* [YOUR OBJECTIVE]
In the listing, find every line that has the string "Given" and copy it.

* [INPUT DATA]

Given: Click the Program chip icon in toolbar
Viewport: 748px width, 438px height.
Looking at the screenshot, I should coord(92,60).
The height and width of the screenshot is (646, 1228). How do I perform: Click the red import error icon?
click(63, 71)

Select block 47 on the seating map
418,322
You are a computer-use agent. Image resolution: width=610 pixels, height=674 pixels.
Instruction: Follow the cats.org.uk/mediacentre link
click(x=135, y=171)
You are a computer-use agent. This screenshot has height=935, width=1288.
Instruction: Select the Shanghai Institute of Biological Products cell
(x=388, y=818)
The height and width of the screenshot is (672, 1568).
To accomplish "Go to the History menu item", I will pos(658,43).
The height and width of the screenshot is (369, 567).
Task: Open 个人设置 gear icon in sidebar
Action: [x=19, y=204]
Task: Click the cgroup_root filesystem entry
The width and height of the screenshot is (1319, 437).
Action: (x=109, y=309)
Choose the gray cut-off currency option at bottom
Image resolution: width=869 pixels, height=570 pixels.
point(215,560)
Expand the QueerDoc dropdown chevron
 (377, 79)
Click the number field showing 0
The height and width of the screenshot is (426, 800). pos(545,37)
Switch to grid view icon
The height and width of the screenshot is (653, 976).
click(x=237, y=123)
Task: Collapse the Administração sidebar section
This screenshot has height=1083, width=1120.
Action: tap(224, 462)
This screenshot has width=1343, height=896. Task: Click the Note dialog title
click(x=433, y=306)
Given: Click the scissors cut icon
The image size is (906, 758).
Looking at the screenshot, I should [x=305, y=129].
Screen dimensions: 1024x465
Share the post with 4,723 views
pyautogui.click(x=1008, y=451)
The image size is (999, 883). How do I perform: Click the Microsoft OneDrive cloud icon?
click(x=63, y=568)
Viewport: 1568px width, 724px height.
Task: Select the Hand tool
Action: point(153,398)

* [EXERCISE RESPONSE]
Given: Click the Program chip icon in toolbar
Given: Click the scissors cut icon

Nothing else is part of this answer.